Stored data entries:

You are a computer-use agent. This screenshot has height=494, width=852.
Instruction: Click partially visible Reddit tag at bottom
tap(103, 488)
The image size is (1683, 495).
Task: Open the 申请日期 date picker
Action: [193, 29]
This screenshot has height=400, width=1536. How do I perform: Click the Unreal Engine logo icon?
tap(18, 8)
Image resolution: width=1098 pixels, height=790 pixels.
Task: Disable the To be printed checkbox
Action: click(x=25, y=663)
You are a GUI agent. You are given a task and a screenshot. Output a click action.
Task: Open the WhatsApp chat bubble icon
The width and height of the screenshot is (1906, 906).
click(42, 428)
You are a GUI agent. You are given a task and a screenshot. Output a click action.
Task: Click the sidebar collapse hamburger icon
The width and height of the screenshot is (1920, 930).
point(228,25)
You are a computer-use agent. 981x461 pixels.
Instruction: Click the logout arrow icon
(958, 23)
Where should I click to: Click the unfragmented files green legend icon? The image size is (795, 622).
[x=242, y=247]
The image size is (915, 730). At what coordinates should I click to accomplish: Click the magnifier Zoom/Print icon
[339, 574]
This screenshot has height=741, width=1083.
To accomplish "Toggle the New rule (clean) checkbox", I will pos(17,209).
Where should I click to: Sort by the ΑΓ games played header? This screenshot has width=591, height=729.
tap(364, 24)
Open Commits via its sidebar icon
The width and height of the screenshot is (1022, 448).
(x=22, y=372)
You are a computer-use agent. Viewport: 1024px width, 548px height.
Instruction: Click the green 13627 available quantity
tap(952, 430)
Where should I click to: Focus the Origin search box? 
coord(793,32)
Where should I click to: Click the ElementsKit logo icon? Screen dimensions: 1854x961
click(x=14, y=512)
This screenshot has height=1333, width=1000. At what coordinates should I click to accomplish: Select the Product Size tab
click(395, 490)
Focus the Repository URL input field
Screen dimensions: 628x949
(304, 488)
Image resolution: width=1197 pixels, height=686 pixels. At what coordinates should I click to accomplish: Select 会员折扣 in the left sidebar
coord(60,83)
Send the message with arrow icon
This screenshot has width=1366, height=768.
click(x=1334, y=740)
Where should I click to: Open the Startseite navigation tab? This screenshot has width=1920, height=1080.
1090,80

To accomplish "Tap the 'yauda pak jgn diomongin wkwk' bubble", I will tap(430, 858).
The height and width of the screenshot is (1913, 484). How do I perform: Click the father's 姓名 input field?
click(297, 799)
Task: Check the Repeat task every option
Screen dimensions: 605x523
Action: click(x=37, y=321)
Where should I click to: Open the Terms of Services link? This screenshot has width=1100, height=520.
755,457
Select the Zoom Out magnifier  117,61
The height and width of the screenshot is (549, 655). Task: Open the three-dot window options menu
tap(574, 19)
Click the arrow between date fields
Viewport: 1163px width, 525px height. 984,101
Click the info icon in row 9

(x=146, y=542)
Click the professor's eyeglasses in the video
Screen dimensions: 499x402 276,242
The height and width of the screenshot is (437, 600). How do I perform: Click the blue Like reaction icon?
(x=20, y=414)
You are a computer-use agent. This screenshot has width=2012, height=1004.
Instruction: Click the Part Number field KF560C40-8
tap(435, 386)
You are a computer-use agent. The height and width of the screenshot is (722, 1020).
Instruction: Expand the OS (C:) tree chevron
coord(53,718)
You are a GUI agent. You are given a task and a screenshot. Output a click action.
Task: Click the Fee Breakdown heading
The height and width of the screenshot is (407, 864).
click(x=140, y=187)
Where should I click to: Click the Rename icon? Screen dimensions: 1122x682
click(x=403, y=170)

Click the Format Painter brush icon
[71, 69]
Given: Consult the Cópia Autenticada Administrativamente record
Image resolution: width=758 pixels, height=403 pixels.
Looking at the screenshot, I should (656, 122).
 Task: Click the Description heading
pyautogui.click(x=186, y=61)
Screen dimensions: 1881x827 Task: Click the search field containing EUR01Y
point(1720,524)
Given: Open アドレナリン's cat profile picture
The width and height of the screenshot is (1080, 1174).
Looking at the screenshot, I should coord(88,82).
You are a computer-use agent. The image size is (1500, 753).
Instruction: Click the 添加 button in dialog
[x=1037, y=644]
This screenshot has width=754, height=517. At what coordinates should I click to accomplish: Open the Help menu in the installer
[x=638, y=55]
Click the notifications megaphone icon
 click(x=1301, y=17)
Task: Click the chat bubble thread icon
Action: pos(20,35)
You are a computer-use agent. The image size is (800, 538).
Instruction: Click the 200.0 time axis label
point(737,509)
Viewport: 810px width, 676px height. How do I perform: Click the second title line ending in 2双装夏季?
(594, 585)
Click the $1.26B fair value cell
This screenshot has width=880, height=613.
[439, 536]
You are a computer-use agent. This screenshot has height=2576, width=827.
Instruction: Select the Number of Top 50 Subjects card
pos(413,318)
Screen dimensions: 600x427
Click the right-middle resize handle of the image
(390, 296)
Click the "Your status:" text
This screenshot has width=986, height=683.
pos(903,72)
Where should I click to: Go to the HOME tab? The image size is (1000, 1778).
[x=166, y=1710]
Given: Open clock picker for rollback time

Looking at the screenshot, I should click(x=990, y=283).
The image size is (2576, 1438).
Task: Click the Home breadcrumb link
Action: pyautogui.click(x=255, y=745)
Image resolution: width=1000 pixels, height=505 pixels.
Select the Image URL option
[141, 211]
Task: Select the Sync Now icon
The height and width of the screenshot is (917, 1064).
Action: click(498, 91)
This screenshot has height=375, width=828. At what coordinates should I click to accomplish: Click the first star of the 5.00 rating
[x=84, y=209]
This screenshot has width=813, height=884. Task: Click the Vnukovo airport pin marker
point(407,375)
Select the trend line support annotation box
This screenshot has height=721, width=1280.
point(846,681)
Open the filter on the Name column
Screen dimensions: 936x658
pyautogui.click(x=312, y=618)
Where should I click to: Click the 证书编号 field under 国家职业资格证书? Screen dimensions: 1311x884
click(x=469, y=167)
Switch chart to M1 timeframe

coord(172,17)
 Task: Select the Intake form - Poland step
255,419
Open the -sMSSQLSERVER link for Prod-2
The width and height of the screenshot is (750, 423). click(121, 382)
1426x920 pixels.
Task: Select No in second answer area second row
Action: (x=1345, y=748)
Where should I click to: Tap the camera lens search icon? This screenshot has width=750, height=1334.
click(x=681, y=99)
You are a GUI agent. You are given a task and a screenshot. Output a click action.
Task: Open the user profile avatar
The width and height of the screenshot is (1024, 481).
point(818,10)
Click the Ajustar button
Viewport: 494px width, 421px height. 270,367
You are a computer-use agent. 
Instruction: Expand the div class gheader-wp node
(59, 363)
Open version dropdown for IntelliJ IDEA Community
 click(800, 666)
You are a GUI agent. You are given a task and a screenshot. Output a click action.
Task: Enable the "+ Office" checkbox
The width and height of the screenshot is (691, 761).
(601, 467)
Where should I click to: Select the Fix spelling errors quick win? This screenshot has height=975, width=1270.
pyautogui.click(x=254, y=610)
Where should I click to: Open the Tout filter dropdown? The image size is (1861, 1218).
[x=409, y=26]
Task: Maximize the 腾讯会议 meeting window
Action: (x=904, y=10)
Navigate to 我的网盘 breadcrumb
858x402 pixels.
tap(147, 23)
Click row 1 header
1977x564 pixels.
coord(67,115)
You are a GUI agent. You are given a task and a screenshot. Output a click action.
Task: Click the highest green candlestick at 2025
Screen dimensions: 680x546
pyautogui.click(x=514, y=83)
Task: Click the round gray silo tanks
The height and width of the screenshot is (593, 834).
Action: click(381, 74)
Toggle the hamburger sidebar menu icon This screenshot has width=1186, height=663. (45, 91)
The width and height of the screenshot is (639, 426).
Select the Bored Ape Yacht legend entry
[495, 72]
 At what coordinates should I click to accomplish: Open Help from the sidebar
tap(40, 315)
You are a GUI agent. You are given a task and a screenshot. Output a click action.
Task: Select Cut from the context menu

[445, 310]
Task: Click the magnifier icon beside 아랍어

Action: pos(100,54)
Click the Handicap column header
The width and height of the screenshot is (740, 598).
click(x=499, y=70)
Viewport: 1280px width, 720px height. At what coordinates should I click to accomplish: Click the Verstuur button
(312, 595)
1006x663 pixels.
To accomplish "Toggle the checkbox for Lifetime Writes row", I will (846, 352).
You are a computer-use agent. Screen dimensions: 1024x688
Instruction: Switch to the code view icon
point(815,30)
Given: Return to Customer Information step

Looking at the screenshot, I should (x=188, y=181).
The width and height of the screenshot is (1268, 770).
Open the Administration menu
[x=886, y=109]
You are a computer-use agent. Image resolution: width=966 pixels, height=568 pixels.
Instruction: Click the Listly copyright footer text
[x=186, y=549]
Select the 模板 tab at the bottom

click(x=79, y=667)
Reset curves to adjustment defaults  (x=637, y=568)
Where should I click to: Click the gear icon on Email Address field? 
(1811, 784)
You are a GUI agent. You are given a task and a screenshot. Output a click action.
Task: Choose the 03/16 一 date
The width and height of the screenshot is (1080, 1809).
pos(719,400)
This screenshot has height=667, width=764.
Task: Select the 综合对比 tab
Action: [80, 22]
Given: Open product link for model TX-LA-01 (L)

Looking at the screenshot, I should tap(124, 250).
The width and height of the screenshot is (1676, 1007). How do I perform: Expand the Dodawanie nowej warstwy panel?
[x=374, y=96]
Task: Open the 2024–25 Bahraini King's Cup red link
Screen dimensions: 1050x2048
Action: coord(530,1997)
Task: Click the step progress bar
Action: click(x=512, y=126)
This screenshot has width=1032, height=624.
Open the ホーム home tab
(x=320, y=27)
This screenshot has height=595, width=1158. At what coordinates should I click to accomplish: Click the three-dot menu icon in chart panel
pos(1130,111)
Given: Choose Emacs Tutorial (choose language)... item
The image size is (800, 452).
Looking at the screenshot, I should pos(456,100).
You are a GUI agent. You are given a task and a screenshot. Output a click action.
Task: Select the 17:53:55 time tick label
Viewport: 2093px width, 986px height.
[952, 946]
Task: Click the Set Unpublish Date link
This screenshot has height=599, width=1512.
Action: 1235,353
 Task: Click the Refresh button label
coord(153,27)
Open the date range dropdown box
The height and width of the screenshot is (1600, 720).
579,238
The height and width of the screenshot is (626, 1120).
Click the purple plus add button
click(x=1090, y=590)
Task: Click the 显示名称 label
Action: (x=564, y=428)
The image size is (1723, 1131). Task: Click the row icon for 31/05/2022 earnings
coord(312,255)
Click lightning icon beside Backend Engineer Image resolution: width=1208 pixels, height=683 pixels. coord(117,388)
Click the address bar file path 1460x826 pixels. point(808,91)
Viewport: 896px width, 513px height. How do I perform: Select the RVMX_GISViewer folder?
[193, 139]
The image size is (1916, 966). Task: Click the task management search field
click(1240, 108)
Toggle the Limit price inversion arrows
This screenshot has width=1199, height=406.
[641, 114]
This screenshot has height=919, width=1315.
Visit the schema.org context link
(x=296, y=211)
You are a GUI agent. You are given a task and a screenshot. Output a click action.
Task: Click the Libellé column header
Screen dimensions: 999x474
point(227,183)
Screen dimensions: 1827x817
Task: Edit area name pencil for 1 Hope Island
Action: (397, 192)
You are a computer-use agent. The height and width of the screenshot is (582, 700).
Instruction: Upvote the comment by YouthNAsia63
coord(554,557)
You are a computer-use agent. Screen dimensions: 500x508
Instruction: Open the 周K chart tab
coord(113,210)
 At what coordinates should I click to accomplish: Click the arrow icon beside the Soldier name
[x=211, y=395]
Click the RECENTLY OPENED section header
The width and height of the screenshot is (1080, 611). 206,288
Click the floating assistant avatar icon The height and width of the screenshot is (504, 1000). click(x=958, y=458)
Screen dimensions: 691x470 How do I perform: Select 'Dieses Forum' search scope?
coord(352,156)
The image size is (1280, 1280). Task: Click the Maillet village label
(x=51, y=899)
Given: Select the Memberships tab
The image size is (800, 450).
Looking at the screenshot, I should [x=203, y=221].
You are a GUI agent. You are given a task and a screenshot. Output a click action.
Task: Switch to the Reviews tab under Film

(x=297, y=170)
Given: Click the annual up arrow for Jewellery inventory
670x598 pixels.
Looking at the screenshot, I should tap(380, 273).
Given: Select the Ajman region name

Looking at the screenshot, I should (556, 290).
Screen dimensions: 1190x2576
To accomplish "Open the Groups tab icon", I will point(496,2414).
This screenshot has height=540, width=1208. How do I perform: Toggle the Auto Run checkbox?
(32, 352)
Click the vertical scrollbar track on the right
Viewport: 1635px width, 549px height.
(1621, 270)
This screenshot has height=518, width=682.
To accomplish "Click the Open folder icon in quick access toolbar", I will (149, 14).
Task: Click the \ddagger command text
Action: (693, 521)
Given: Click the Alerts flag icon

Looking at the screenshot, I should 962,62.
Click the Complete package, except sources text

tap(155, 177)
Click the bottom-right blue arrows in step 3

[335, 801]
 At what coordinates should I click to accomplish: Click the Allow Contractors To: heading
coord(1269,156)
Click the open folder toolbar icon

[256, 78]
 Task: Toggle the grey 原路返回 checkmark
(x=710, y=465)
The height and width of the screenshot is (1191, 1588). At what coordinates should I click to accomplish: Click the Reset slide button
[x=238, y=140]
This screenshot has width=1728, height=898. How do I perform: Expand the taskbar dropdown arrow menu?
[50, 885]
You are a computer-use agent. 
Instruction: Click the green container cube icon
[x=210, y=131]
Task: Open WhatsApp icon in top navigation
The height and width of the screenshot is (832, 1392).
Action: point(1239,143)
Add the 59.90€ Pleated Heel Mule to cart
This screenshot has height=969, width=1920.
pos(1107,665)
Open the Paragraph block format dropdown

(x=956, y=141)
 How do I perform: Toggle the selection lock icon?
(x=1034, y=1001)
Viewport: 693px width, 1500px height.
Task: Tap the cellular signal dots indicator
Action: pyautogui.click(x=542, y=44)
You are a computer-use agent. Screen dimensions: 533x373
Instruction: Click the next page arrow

TASK INSTRUCTIONS: Scan the lines above for "Click the Handicap column header" and for "You are a computer-use agent. Screen dimensions: 1024x688". Repeat exactly the line holding each of them and every line in between.

TASK RESPONSE:
Click the Handicap column header
The width and height of the screenshot is (740, 598).
click(x=499, y=70)
Viewport: 1280px width, 720px height. At what coordinates should I click to accomplish: Click the Verstuur button
(312, 595)
1006x663 pixels.
To accomplish "Toggle the checkbox for Lifetime Writes row", I will (846, 352).
You are a computer-use agent. Screen dimensions: 1024x688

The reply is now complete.